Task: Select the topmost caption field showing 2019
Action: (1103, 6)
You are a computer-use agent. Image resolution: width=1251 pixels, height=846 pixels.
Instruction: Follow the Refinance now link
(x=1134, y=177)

--

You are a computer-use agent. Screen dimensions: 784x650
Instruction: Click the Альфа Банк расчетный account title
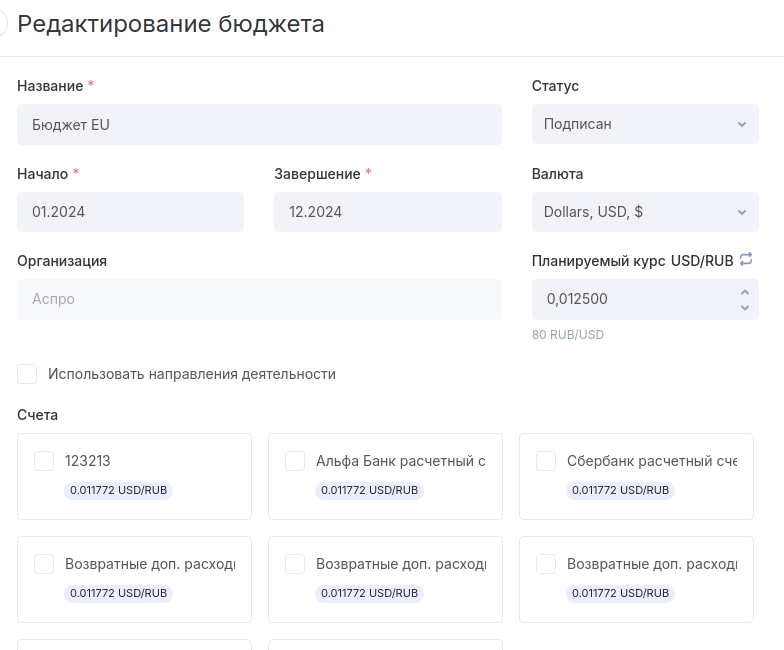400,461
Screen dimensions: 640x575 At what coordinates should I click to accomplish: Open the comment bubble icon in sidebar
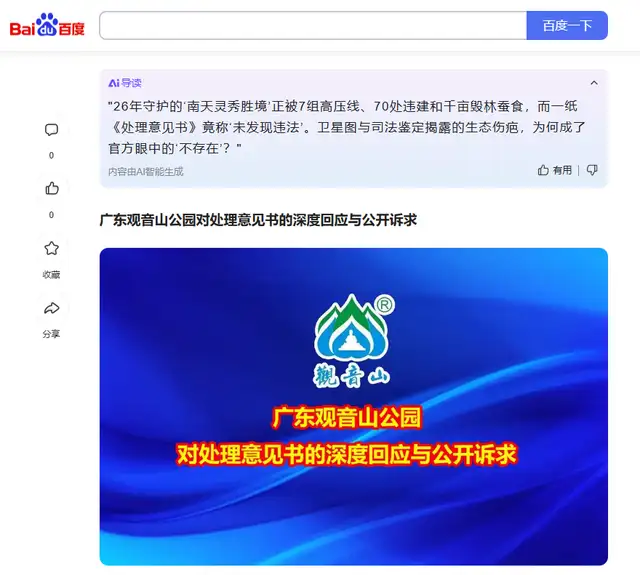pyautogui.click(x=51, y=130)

• TASK INSTRUCTIONS
In how many lines of the records does the word "agent" appear? Answer with the number only.

• OUTPUT BELOW
2